Yun Gao Mon, 07 Jun 2021 22:37:25 -0700

Very thanks Jiangang for bringing this up and very thanks for the discussion!

I also agree with the summarization by Xintong and Jing that control flow seems
to be
a common buidling block for many functionalities and dynamic configuration
framework
is a representative application that frequently required by users. Regarding
the control flow,
currently we are also considering the design of iteration for the flink-ml, and
as Xintong has pointed
out, it also required the control flow in cases like detection global
termination inside the iteration
(in this case we need to broadcast an event through the iteration body to
detect if there are still
records reside in the iteration body). And regarding whether to implement the
dynamic configuration
framework, I also agree with Xintong that the consistency guarantee would be a
point to consider, we
might consider if we need to ensure every operator could receive the dynamic
configuration.

Best,
Yun

------------------------------------------------------------------
Sender:kai wang<[email protected]>
Date:2021/06/08 11:52:12
Recipient:JING ZHANG<[email protected]>
Cc:刘建刚<[email protected]>; Xintong Song [via Apache Flink User Mailing
List archive.]<[email protected]>;
user<[email protected]>; dev<[email protected]>
Theme:Re: Add control mode for flink

I'm big +1 for this feature.

Limit the input qps.
Change log level for debug.
in my team, the two examples above are needed
JING ZHANG <[email protected]> 于2021年6月8日周二 上午11:18写道：

Thanks Jiangang for bringing this up.
As mentioned in Jiangang's email, `dynamic configuration framework` provides
many useful functions in Kuaishou, because it could update job behavior without
relaunching the job. The functions are very popular in Kuaishou, we also see
similar demands in maillist [1].

I'm big +1 for this feature.

Thanks Xintong and Yun for deep thoughts about the issue. I like the idea about
introducing control mode in Flink.
It takes the original issue a big step closer to essence which also provides
the possibility for more fantastic features as mentioned in Xintong and Jark's
response.
Based on the idea, there are at least two milestones to achieve the goals which
were proposed by Jiangang:
(1) Build a common control flow framework in Flink.
It focuses on control flow propagation. And, how to integrate the common
control flow framework with existing mechanisms.
(2) Builds a dynamic configuration framework which is exposed to users
directly.
We could see dynamic configuration framework is a top application on the
underlying control flow framework.
It focuses on the Public API which receives configuration updating
requests from users. Besides, it is necessary to introduce an API protection
mechanism to avoid job performance degradation caused by too many control
events.

I suggest splitting the whole design into two after we reach a consensus on
whether to introduce this feature because these two sub-topic all need careful
design.

[http://apache-flink-user-mailing-list-archive.2336050.n4.nabble.com/Dynamic-configuration-of-Flink-checkpoint-interval-td44059.html]

Best regards,
JING ZHANG
刘建刚 <[email protected]> 于2021年6月8日周二 上午10:01写道：

Thanks Xintong Song for the detailed supplement. Since flink is long-running,
it is similar to many services. So interacting with it or controlling it is a
common desire. This was our initial thought when implementing the feature. In
our inner flink, many configs used in yaml can be adjusted by dynamic to avoid
restarting the job, for examples as follow:

Limit the input qps.
Degrade the job by sampling and so on.
Reset kafka offset in certain cases.
Stop checkpoint in certain cases.
Control the history consuming.
Change log level for debug.

After deep discussion, we realize that a common control flow will benefit both
users and developers. Dynamic config is just one of the use cases. For the
concrete design and implementation, it relates with many components, like
jobmaster, network channel, operators and so on, which needs deeper
consideration and design.
Xintong Song [via Apache Flink User Mailing List archive.]
<[email protected]> 于2021年6月7日周一 下午2:52写道：

Thanks Jiangang for bringing this up, and Steven & Peter for the feedback.

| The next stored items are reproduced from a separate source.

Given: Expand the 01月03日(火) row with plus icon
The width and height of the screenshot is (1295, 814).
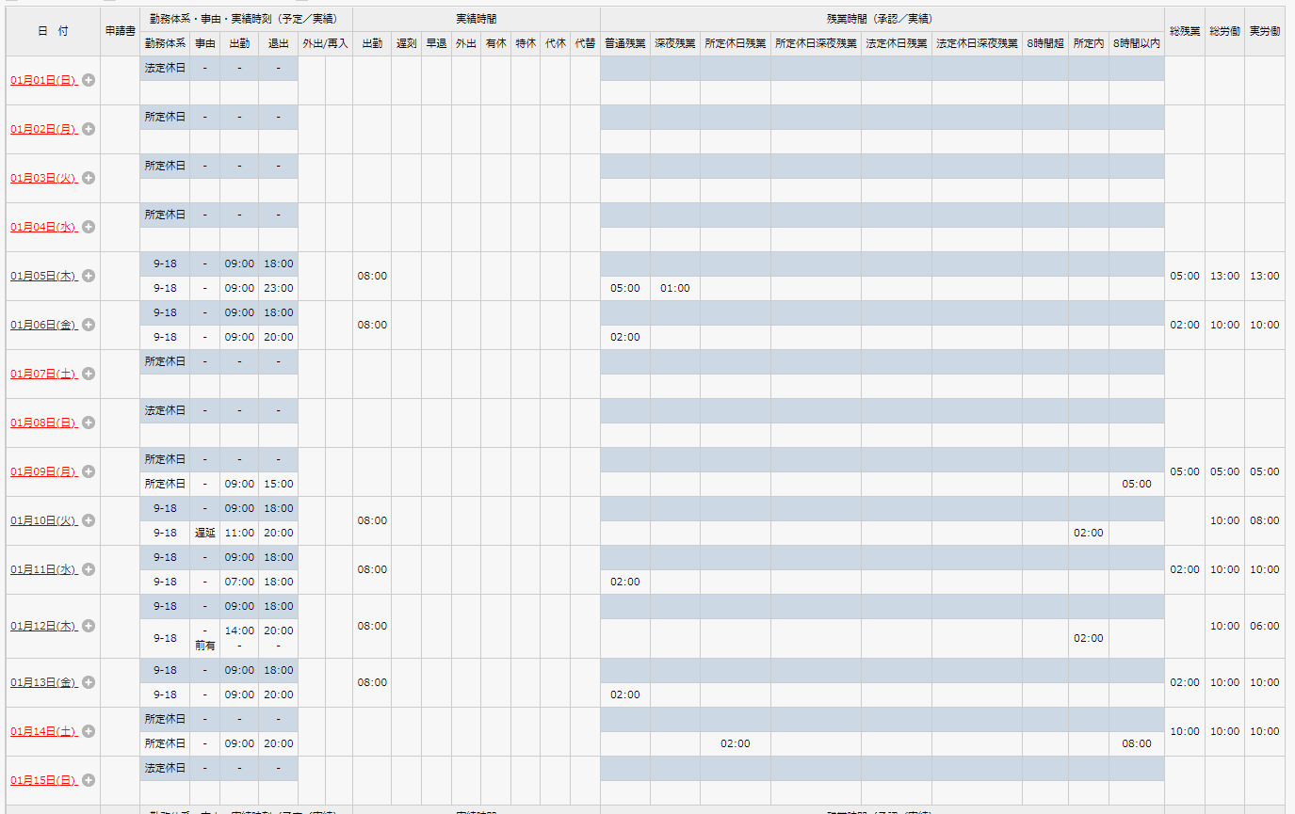Looking at the screenshot, I should pyautogui.click(x=89, y=179).
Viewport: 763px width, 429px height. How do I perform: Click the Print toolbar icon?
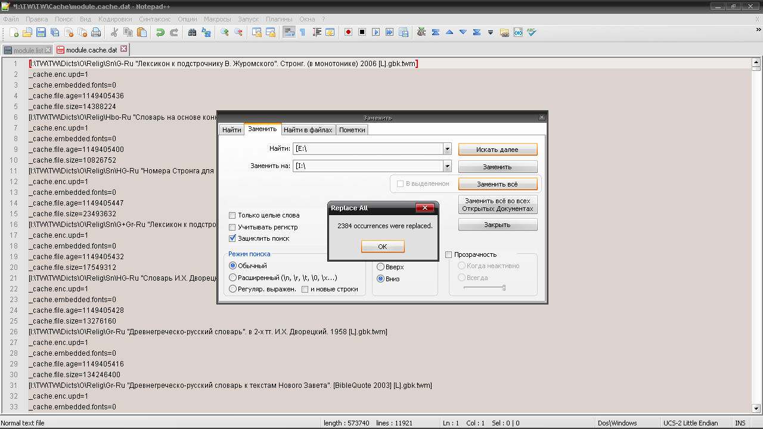click(96, 32)
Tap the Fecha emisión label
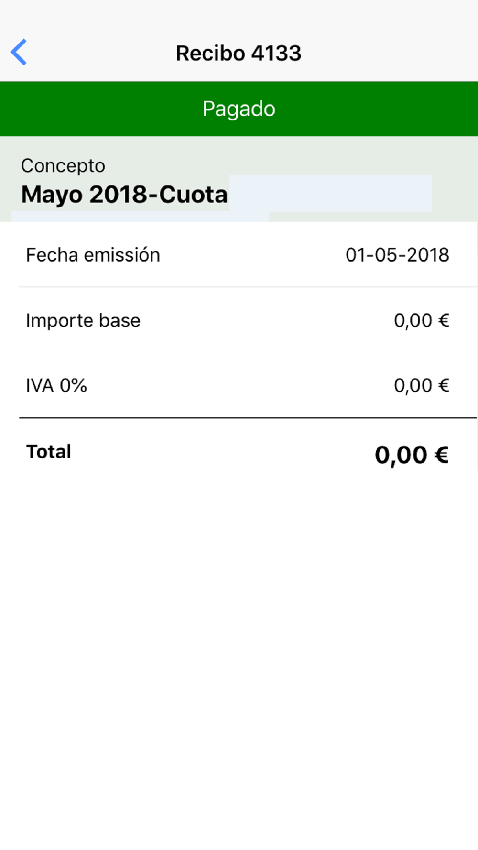 (93, 255)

I was part of the preliminary offline discussions before this proposal went
public. So maybe I can help clarify things a bit.

In short, despite the phrase "control mode" might be a bit misleading, what we
truly want to do from my side is to make the concept of "control flow" explicit
and expose it to users.

## Background
Jiangang & his colleagues at Kuaishou maintain an internal version of Flink.
One of their custom features is allowing dynamically changing operator
behaviors via the REST APIs. He's willing to contribute this feature to the
community, and came to Yun Gao and me for suggestions. After discussion, we
feel that the underlying question to be answered is how do we model the control
flow in Flink. Dynamically controlling jobs via REST API can be one of the
features built on top of the control flow, and there could be others.

## Control flow
Control flow refers to the communication channels for sending events/signals
to/between tasks/operators, that changes Flink's behavior in a way that may or
may not affect the computation logic. Typical control events/signals Flink
currently has are watermarks and checkpoint barriers.

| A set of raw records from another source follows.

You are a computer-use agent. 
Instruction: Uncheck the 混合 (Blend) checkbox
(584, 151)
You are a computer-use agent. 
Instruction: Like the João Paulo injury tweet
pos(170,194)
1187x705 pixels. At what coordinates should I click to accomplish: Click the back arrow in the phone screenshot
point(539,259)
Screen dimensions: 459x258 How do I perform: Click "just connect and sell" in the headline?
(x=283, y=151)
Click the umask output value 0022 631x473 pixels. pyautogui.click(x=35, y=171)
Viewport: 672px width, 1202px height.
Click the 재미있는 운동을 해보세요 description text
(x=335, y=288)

In general, for modeling control flow, the following questions should be
considered.
1. Who (which component) is responsible for generating the control messages?
2. Who (which component) is responsible for reacting to the messages.
3. How do the messages propagate?
4. When it comes to affecting the computation logics, how should the control
flow work together with the exact-once consistency.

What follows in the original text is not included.